Als ik om me heen luister, dan zijn er zat onderwerpen die Utrechters voor burgeragendering in stelling zouden kunnen brengen. Maar, zoals gezegd, de realiteit is weerbarstiger.
De burgeragendering is thans een comateuze, aan het infuus liggende patiënt. Als deze patiënt de ogen voorgoed zou sluiten, dan zou daarmee ook een stukje lokale democratie afsterven.
Onder andere in Utrecht is het zo dat wanneer iemand in eenzaamheid sterft en er niemand is om een uitvaart te verzorgen, dat dan de gemeente zorg draagt voor een waardige uitvaart. Iemand van het Stadsdichtersgilde schrijft dan een passend gedicht en draagt dit voor.

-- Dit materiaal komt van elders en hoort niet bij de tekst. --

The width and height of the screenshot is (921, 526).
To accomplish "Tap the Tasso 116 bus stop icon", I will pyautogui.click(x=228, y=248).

Mocht het zover komen dat de gemeenteraad de stekker uit de burgeragendering trekt, dan kan het Stadsdichtersgilde wat mij betreft een keer verlof krijgen. De gemeente mag mij benaderen voor het voordragen van een gedicht of afscheidswoord. Ik zal bij de kist staan, een krans leggen en bij wijze van afscheidsgroet in ieder geval uitspreken: “JE BENT GEZIEN, JE BENT NIET ONOPGEMERKT GEBLEVEN”.